Prompt:
Reproduce every record exactly.

Provided records:
- - - - -

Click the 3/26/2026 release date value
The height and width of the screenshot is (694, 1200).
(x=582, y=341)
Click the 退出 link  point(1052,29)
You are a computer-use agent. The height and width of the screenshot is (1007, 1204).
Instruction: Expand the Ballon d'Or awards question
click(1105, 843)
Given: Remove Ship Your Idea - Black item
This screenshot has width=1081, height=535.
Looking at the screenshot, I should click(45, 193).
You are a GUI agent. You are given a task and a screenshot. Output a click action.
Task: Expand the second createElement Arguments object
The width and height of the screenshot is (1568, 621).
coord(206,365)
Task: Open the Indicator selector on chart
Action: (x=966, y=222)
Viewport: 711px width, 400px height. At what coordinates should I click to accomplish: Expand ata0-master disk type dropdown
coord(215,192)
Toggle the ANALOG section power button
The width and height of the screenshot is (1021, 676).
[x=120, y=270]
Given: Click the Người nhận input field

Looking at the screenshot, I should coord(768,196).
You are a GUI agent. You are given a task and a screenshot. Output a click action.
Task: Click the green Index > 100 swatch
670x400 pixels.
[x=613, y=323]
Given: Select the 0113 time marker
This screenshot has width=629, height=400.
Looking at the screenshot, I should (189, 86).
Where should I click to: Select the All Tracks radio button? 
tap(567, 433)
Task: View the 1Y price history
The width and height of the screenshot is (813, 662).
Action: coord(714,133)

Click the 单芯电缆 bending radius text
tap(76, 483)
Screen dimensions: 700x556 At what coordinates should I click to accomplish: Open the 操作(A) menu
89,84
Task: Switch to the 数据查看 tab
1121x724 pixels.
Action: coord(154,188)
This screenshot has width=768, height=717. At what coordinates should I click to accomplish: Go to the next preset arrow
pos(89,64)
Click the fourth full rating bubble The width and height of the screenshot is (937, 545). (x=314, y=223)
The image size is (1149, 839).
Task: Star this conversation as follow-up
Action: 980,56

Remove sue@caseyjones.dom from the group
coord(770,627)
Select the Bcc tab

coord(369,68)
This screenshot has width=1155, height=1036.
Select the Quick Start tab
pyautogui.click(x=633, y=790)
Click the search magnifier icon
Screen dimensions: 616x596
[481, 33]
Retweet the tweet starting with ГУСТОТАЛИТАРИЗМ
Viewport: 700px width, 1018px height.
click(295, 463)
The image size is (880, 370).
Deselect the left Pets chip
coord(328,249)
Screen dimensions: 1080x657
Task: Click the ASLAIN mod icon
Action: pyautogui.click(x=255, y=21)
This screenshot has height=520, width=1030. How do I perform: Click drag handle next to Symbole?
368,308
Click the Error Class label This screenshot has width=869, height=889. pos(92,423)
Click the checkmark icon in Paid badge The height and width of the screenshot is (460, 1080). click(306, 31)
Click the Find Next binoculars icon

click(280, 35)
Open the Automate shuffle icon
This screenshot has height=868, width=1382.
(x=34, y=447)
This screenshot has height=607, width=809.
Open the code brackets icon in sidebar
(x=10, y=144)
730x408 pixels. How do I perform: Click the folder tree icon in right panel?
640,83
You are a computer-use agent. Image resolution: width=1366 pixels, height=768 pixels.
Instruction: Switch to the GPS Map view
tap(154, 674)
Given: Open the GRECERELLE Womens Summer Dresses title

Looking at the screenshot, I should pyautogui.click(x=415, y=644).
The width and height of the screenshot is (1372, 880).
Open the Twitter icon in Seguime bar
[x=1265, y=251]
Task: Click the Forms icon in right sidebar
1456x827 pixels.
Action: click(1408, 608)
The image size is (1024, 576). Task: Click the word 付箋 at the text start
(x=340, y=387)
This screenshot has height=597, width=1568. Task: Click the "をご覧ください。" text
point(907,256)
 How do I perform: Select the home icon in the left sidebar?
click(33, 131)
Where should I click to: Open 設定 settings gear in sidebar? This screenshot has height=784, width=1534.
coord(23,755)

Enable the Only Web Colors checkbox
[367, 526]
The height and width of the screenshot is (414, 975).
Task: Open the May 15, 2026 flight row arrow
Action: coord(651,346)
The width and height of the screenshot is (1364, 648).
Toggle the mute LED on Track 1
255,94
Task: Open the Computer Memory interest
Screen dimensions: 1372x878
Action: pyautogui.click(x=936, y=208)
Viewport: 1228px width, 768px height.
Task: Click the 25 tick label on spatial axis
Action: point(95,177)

- - - - -

Written answer:
Click the 3/26/2026 release date value
The height and width of the screenshot is (694, 1200).
(x=582, y=341)
Click the 退出 link  point(1052,29)
You are a computer-use agent. The height and width of the screenshot is (1007, 1204).
Instruction: Expand the Ballon d'Or awards question
click(1105, 843)
Given: Remove Ship Your Idea - Black item
This screenshot has width=1081, height=535.
Looking at the screenshot, I should click(45, 193).
You are a GUI agent. You are given a task and a screenshot. Output a click action.
Task: Expand the second createElement Arguments object
The width and height of the screenshot is (1568, 621).
coord(206,365)
Task: Open the Indicator selector on chart
Action: (x=966, y=222)
Viewport: 711px width, 400px height. At what coordinates should I click to accomplish: Expand ata0-master disk type dropdown
coord(215,192)
Toggle the ANALOG section power button
The width and height of the screenshot is (1021, 676).
[x=120, y=270]
Given: Click the Người nhận input field

Looking at the screenshot, I should coord(768,196).
You are a GUI agent. You are given a task and a screenshot. Output a click action.
Task: Click the green Index > 100 swatch
670x400 pixels.
[x=613, y=323]
Given: Select the 0113 time marker
This screenshot has width=629, height=400.
Looking at the screenshot, I should (189, 86).
Where should I click to: Select the All Tracks radio button? 
tap(567, 433)
Task: View the 1Y price history
The width and height of the screenshot is (813, 662).
Action: coord(714,133)

Click the 单芯电缆 bending radius text
tap(76, 483)
Screen dimensions: 700x556 At what coordinates should I click to accomplish: Open the 操作(A) menu
89,84
Task: Switch to the 数据查看 tab
1121x724 pixels.
Action: coord(154,188)
This screenshot has width=768, height=717. At what coordinates should I click to accomplish: Go to the next preset arrow
pos(89,64)
Click the fourth full rating bubble The width and height of the screenshot is (937, 545). (x=314, y=223)
The image size is (1149, 839).
Task: Star this conversation as follow-up
Action: 980,56

Remove sue@caseyjones.dom from the group
coord(770,627)
Select the Bcc tab

coord(369,68)
This screenshot has width=1155, height=1036.
Select the Quick Start tab
pyautogui.click(x=633, y=790)
Click the search magnifier icon
Screen dimensions: 616x596
[481, 33]
Retweet the tweet starting with ГУСТОТАЛИТАРИЗМ
Viewport: 700px width, 1018px height.
click(295, 463)
The image size is (880, 370).
Deselect the left Pets chip
coord(328,249)
Screen dimensions: 1080x657
Task: Click the ASLAIN mod icon
Action: pyautogui.click(x=255, y=21)
This screenshot has height=520, width=1030. How do I perform: Click drag handle next to Symbole?
368,308
Click the Error Class label This screenshot has width=869, height=889. pos(92,423)
Click the checkmark icon in Paid badge The height and width of the screenshot is (460, 1080). click(306, 31)
Click the Find Next binoculars icon

click(280, 35)
Open the Automate shuffle icon
This screenshot has height=868, width=1382.
(x=34, y=447)
This screenshot has height=607, width=809.
Open the code brackets icon in sidebar
(x=10, y=144)
730x408 pixels. How do I perform: Click the folder tree icon in right panel?
640,83
You are a computer-use agent. Image resolution: width=1366 pixels, height=768 pixels.
Instruction: Switch to the GPS Map view
tap(154, 674)
Given: Open the GRECERELLE Womens Summer Dresses title

Looking at the screenshot, I should pyautogui.click(x=415, y=644).
The width and height of the screenshot is (1372, 880).
Open the Twitter icon in Seguime bar
[x=1265, y=251]
Task: Click the Forms icon in right sidebar
1456x827 pixels.
Action: click(1408, 608)
The image size is (1024, 576). Task: Click the word 付箋 at the text start
(x=340, y=387)
This screenshot has height=597, width=1568. Task: Click the "をご覧ください。" text
point(907,256)
 How do I perform: Select the home icon in the left sidebar?
click(33, 131)
Where should I click to: Open 設定 settings gear in sidebar? This screenshot has height=784, width=1534.
coord(23,755)

Enable the Only Web Colors checkbox
[367, 526]
The height and width of the screenshot is (414, 975).
Task: Open the May 15, 2026 flight row arrow
Action: coord(651,346)
The width and height of the screenshot is (1364, 648).
Toggle the mute LED on Track 1
255,94
Task: Open the Computer Memory interest
Screen dimensions: 1372x878
Action: pyautogui.click(x=936, y=208)
Viewport: 1228px width, 768px height.
Task: Click the 25 tick label on spatial axis
Action: point(95,177)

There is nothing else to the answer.